■ **DATASET ROWS**
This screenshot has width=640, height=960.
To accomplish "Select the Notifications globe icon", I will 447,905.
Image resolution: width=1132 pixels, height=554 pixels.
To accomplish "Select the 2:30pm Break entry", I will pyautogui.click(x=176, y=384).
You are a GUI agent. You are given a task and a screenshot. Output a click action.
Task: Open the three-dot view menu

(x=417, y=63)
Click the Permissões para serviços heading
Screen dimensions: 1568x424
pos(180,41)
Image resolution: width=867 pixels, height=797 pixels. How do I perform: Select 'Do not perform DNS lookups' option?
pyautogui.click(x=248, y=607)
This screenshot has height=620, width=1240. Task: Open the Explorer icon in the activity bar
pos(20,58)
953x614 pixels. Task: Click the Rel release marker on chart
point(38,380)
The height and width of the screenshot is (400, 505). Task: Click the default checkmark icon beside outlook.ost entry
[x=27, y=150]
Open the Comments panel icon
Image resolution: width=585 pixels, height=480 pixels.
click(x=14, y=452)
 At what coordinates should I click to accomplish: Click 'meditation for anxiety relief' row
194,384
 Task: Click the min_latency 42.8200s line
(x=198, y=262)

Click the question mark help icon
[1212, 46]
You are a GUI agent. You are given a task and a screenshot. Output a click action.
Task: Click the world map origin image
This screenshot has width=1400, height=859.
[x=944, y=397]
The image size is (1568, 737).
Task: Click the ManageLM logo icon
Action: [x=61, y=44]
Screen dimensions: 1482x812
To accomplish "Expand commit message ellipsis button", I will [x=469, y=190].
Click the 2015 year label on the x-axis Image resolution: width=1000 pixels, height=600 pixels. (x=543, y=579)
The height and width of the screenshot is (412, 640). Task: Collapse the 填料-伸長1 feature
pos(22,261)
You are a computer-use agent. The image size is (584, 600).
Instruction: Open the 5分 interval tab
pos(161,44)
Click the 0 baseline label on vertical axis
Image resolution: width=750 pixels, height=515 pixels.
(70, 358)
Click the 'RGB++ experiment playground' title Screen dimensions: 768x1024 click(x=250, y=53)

■ **TASK INSTRUCTIONS**
Reproduce every item above with "screenshot" changed to "screen capture" throughout and nothing else altered.

■ **EXERCISE ANSWER**
This screen capture has width=640, height=960.
To accomplish "Select the Notifications globe icon", I will 447,905.
Image resolution: width=1132 pixels, height=554 pixels.
To accomplish "Select the 2:30pm Break entry", I will pyautogui.click(x=176, y=384).
You are a GUI agent. You are given a task and a screen capture. Output a click action.
Task: Open the three-dot view menu

(x=417, y=63)
Click the Permissões para serviços heading
Screen dimensions: 1568x424
pos(180,41)
Image resolution: width=867 pixels, height=797 pixels. How do I perform: Select 'Do not perform DNS lookups' option?
pyautogui.click(x=248, y=607)
This screen capture has height=620, width=1240. Task: Open the Explorer icon in the activity bar
pos(20,58)
953x614 pixels. Task: Click the Rel release marker on chart
point(38,380)
The height and width of the screen capture is (400, 505). Task: Click the default checkmark icon beside outlook.ost entry
[x=27, y=150]
Open the Comments panel icon
Image resolution: width=585 pixels, height=480 pixels.
click(x=14, y=452)
 At what coordinates should I click to accomplish: Click 'meditation for anxiety relief' row
194,384
 Task: Click the min_latency 42.8200s line
(x=198, y=262)

Click the question mark help icon
[1212, 46]
You are a GUI agent. You are given a task and a screen capture. Output a click action.
Task: Click the world map origin image
This screen capture has width=1400, height=859.
[x=944, y=397]
The image size is (1568, 737).
Task: Click the ManageLM logo icon
Action: [x=61, y=44]
Screen dimensions: 1482x812
To accomplish "Expand commit message ellipsis button", I will [x=469, y=190].
Click the 2015 year label on the x-axis Image resolution: width=1000 pixels, height=600 pixels. (x=543, y=579)
The height and width of the screen capture is (412, 640). Task: Collapse the 填料-伸長1 feature
pos(22,261)
You are a computer-use agent. The image size is (584, 600).
Instruction: Open the 5分 interval tab
pos(161,44)
Click the 0 baseline label on vertical axis
Image resolution: width=750 pixels, height=515 pixels.
(70, 358)
Click the 'RGB++ experiment playground' title Screen dimensions: 768x1024 click(x=250, y=53)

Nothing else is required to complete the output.